(Pixel coordinate grounding data)
###
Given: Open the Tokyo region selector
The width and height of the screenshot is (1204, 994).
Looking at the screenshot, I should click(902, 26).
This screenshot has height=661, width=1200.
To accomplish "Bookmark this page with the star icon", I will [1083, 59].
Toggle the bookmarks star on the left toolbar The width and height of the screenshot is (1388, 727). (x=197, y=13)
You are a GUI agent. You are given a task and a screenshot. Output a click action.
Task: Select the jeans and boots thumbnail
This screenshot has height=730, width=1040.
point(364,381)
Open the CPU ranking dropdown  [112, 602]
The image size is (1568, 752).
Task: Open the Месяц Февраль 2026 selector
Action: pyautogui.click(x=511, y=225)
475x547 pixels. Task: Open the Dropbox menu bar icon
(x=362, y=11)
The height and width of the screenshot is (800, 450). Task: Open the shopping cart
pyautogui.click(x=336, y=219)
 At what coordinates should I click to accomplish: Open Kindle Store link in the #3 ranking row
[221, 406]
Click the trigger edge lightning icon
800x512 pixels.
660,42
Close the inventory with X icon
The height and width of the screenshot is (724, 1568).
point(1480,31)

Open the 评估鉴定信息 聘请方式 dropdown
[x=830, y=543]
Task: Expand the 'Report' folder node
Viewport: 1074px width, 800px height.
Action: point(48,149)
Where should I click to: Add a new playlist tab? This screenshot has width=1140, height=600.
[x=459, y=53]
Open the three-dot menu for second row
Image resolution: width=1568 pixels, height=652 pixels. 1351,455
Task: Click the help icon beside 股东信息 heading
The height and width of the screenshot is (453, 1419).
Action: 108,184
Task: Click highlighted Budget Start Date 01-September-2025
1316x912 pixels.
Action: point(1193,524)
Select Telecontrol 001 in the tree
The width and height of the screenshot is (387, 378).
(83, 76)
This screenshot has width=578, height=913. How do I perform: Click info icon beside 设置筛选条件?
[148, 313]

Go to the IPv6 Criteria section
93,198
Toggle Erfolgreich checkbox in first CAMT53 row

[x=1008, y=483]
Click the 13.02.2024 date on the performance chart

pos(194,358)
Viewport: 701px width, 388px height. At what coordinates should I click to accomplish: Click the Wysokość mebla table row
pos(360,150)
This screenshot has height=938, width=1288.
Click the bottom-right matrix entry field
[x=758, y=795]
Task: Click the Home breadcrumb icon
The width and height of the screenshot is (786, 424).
###
Work instructions:
Scan the records for the word "with". Copy each line where it turns up.

Exercise solution:
To accomplish "Bookmark this page with the star icon", I will [1083, 59].
Close the inventory with X icon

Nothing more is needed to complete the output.